## Input material

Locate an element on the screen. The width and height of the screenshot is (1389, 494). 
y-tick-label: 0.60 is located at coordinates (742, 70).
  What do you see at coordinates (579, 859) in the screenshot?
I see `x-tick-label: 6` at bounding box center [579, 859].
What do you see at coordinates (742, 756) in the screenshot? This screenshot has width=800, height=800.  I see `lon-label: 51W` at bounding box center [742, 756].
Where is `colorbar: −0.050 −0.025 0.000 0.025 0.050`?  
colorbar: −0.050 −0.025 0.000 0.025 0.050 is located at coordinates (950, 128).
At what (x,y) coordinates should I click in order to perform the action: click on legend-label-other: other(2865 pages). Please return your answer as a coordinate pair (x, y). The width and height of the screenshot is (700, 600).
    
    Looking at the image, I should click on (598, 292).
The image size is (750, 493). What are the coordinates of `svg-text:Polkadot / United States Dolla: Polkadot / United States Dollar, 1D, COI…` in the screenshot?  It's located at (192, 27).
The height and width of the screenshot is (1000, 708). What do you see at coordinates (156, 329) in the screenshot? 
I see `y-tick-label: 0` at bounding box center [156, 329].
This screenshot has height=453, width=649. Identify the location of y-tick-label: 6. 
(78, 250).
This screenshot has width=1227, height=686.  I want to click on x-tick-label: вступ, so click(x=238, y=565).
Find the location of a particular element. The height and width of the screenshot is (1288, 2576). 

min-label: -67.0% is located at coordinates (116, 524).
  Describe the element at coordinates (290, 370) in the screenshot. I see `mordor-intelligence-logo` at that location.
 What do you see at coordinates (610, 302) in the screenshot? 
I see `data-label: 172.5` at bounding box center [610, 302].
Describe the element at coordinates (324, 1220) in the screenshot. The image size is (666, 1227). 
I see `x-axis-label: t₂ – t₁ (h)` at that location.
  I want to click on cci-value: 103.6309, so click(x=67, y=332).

## Instructions for the task
Format the data above as a Markdown table with two columns, Row and Line: number each non-blank line in order under Row and put the line itself under Line, leaving out blank lines.

## Result
| Row | Line |
|---|---|
| 1 | Locate an element on the screen. The width and height of the screenshot is (1389, 494).  |
| 2 | y-tick-label: 0.60 is located at coordinates (742, 70). |
| 3 |   What do you see at coordinates (579, 859) in the screenshot? |
| 4 | I see `x-tick-label: 6` at bounding box center [579, 859]. |
| 5 | What do you see at coordinates (742, 756) in the screenshot? This screenshot has width=800, height=800.  I see `lon-label: 51W` at bounding box center [742, 756]. |
| 6 | Where is `colorbar: −0.050 −0.025 0.000 0.025 0.050`?   |
| 7 | colorbar: −0.050 −0.025 0.000 0.025 0.050 is located at coordinates (950, 128). |
| 8 | At what (x,y) coordinates should I click in order to perform the action: click on legend-label-other: other(2865 pages). Please return your answer as a coordinate pair (x, y). The width and height of the screenshot is (700, 600). |
| 9 |     Looking at the image, I should click on (598, 292). |
| 10 | The image size is (750, 493). What are the coordinates of `svg-text:Polkadot / United States Dolla: Polkadot / United States Dollar, 1D, COI…` in the screenshot?  It's located at (192, 27). |
| 11 | The height and width of the screenshot is (1000, 708). What do you see at coordinates (156, 329) in the screenshot?  |
| 12 | I see `y-tick-label: 0` at bounding box center [156, 329]. |
| 13 | This screenshot has height=453, width=649. Identify the location of y-tick-label: 6.  |
| 14 | (78, 250). |
| 15 | This screenshot has width=1227, height=686.  I want to click on x-tick-label: вступ, so click(x=238, y=565). |
| 16 | Find the location of a particular element. The height and width of the screenshot is (1288, 2576).  |
| 17 | min-label: -67.0% is located at coordinates (116, 524). |
| 18 |   Describe the element at coordinates (290, 370) in the screenshot. I see `mordor-intelligence-logo` at that location. |
| 19 |  What do you see at coordinates (610, 302) in the screenshot?  |
| 20 | I see `data-label: 172.5` at bounding box center [610, 302]. |
| 21 | Describe the element at coordinates (324, 1220) in the screenshot. The image size is (666, 1227).  |
| 22 | I see `x-axis-label: t₂ – t₁ (h)` at that location. |
| 23 |   I want to click on cci-value: 103.6309, so click(x=67, y=332). |